SAN DIEGO, CA – The city’s six labor unions have agreed to a fourth consecutive year without an across-the-board pay increase for their workers, a streak that could stretch to nine years because of a pension reform initiative overwhelmingly approved by voters earlier this month.
The City Council voted 6-1 Monday to approve the one-year labor pacts for each union, with Councilman Carl DeMaio dissenting and Councilwoman Marti Emerald absent.
DeMaio, who is running for mayor, objected to the contracts because he said they continue to include such things as step salary increases based on tenure rather than performance and bonus specialty pay for workers based on degrees or certifications that they’re required to have. It’s the third year he’s been the lone vote against labor deals negotiated by Mayor Jerry Sanders.
“My standard has always been are we moving the ball forward for taxpayers,” DeMaio said. “… Each year though I have to evaluate from the baseline of ‘Are we making progress?’ And I have voted against labor contracts that do not make enough progress, that continue certain policies that we just don’t see in the local labor market.”
None of the city’s unions have negotiated increases for their workers since some agreed to — and some had imposed on them — contracts that called for a 6 percent compensation cut in 2009. That cut, which saved the struggling city $30 million annually, has been carried forward in each subsequent labor deal.

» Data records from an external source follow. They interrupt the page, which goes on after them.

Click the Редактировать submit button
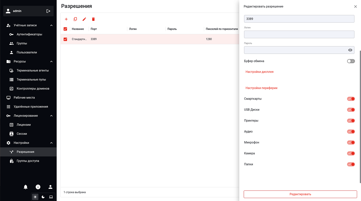point(300,194)
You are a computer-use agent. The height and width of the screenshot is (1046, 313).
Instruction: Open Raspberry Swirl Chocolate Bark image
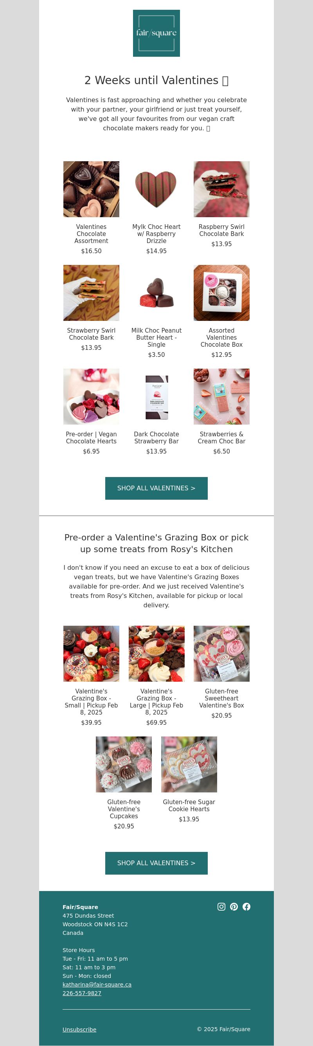coord(222,189)
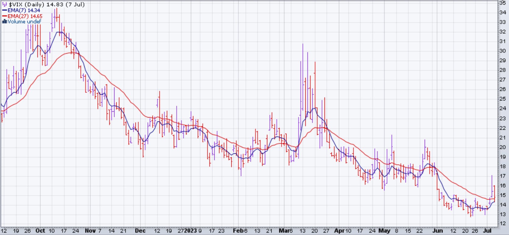Screen dimensions: 509x235
Task: Select the Dec month marker
Action: [x=140, y=231]
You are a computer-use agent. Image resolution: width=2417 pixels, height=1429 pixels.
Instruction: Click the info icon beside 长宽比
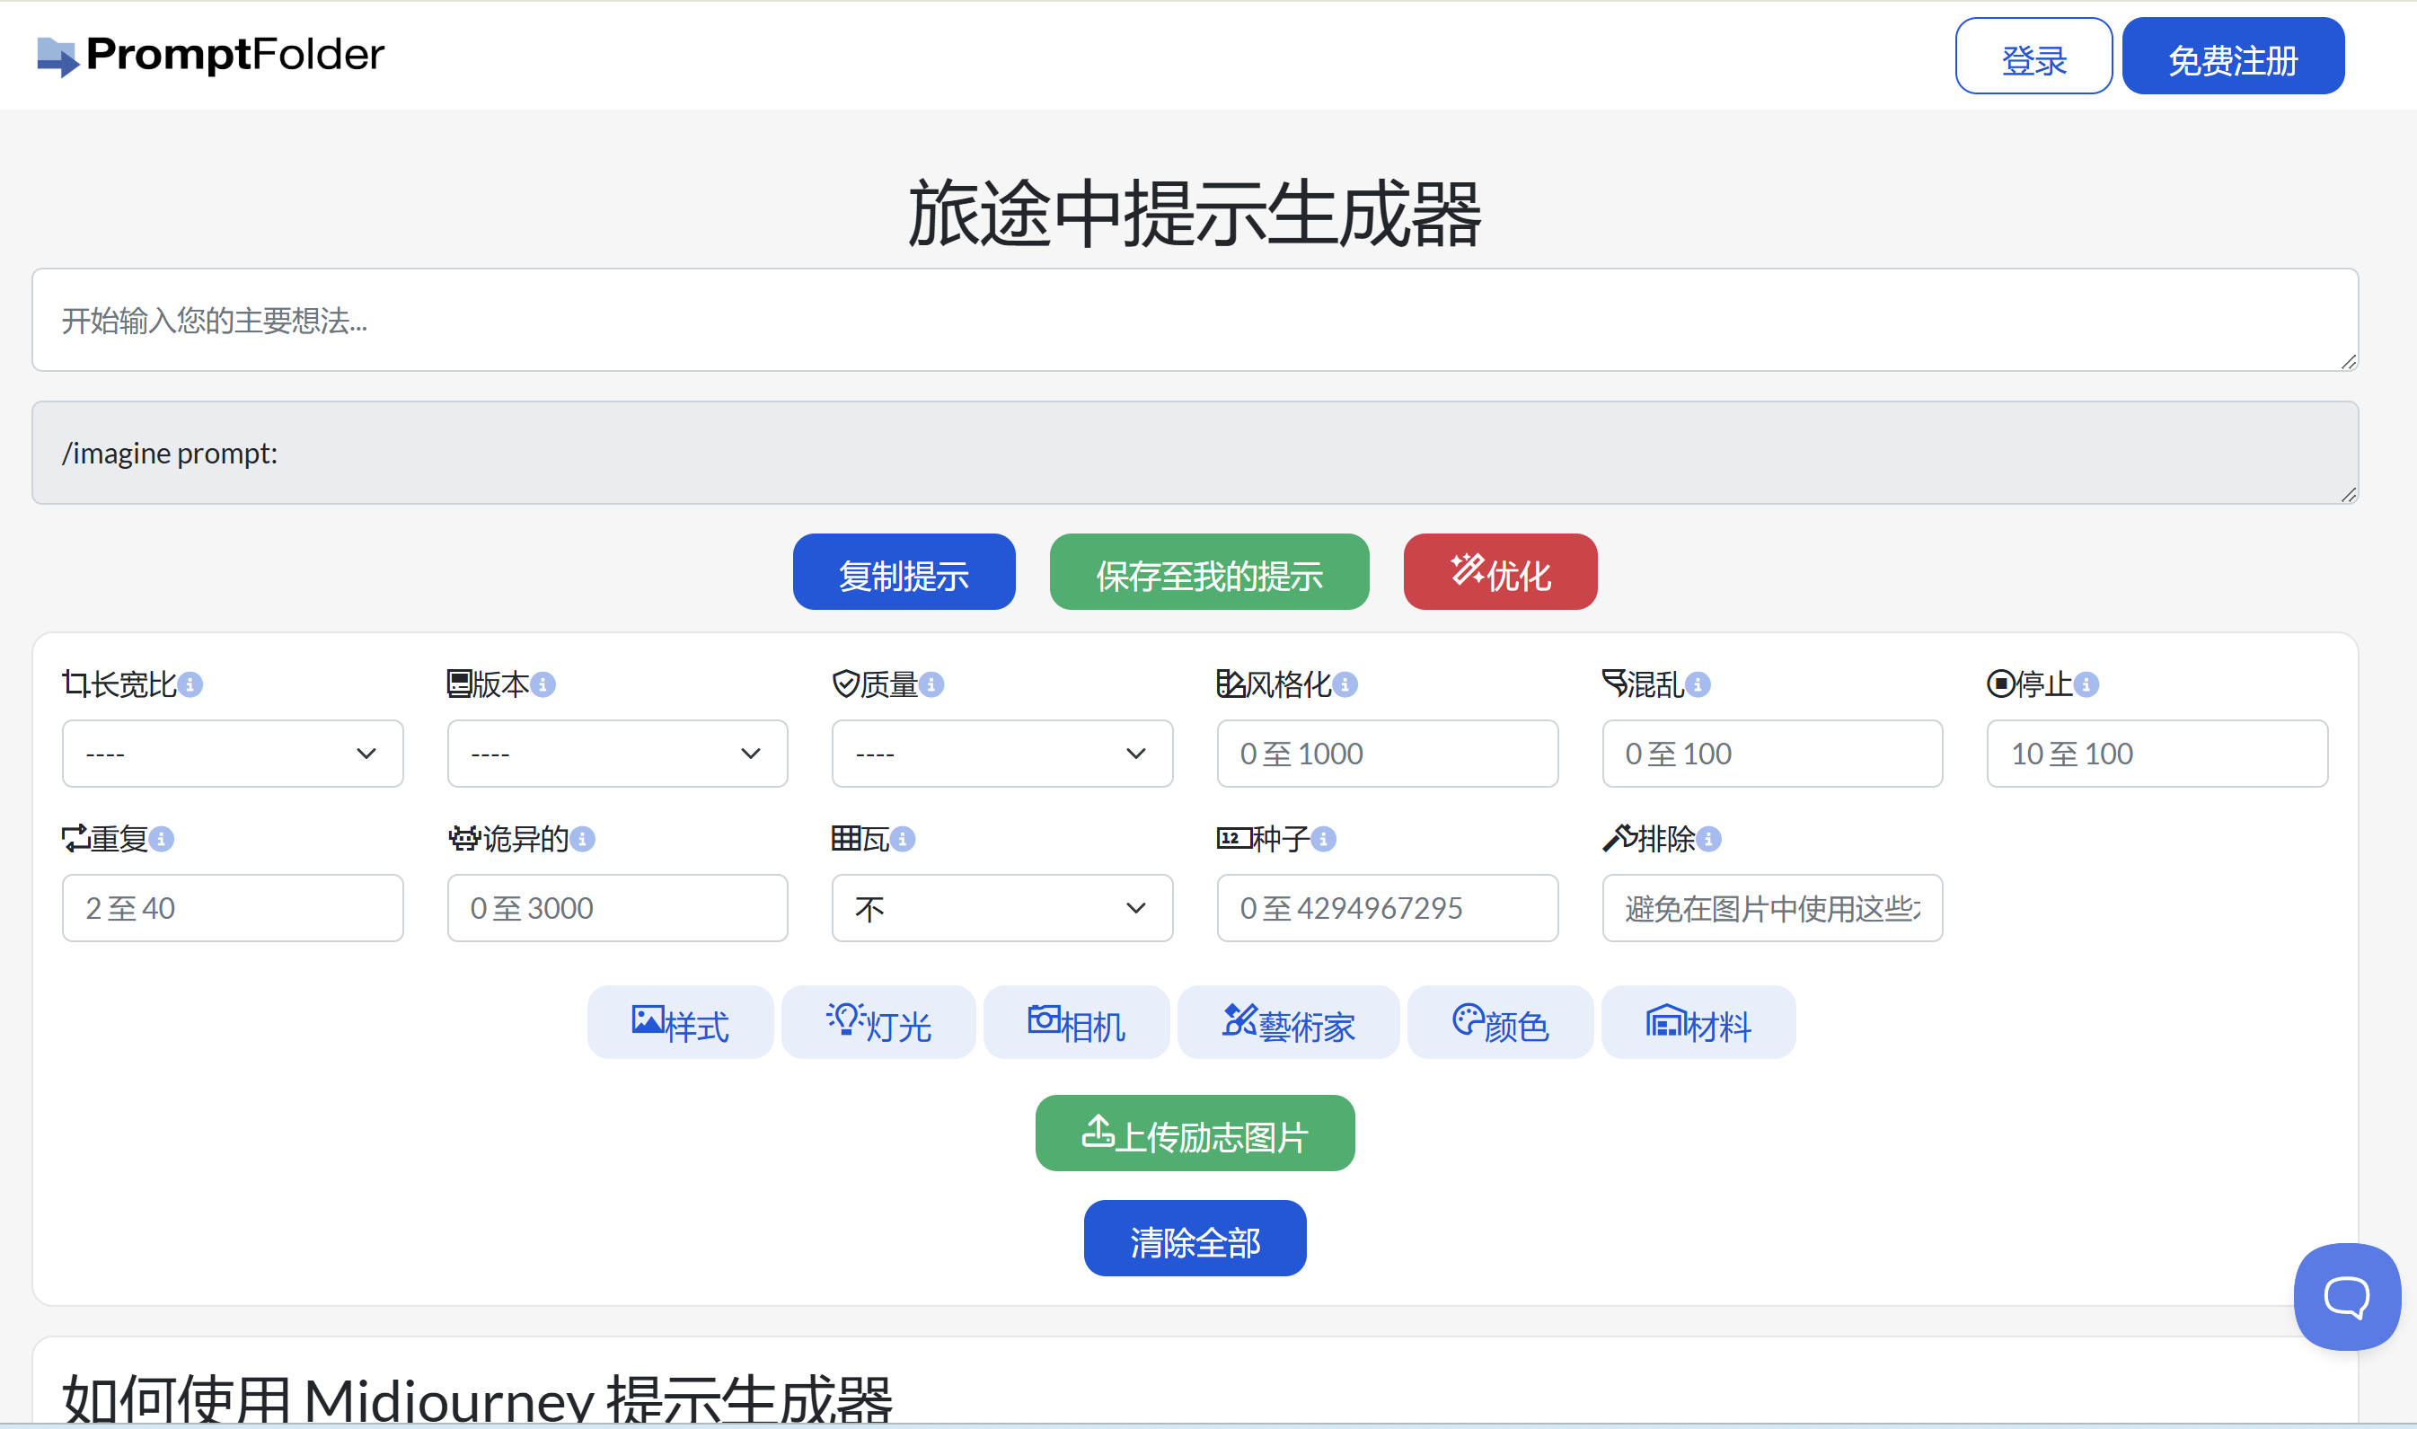click(191, 685)
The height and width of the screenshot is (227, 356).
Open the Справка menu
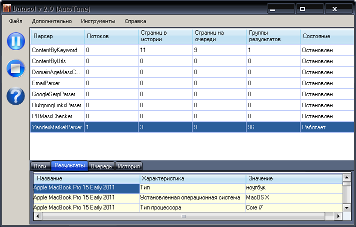[135, 21]
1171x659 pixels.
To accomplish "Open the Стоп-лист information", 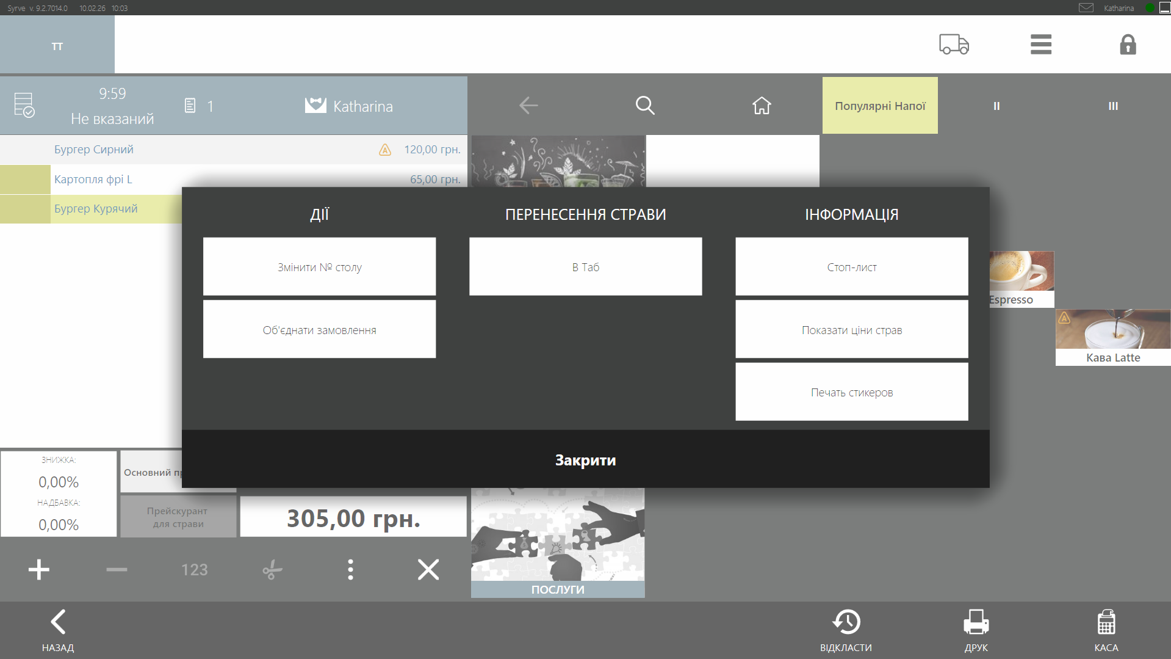I will (x=851, y=267).
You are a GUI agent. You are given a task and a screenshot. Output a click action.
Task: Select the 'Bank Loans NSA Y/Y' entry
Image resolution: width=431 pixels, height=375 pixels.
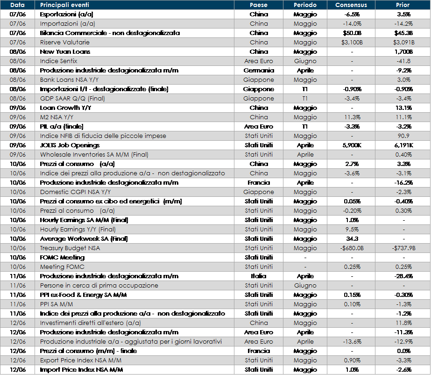coord(68,79)
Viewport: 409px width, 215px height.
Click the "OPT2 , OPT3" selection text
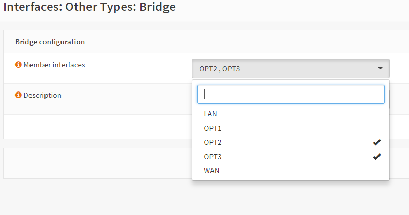tap(220, 69)
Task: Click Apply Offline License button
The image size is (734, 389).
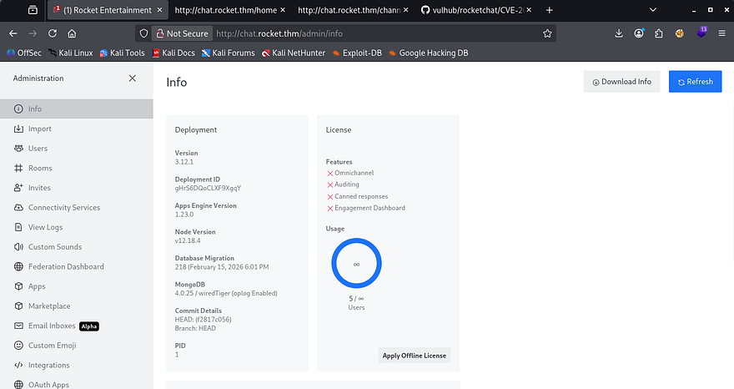Action: pyautogui.click(x=414, y=355)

Workers can still receive raises through step increases or promotions, but there’s been no across-the-board hikes.
Hope for future increases doesn’t look good either. Voters recently approved Proposition B which has a provision that calls for the city to propose in labor negotiations a freeze on each worker’s pensionable pay for the next five years. Unions have already mounted a legal challenge because they say such a mandate violates state labor law.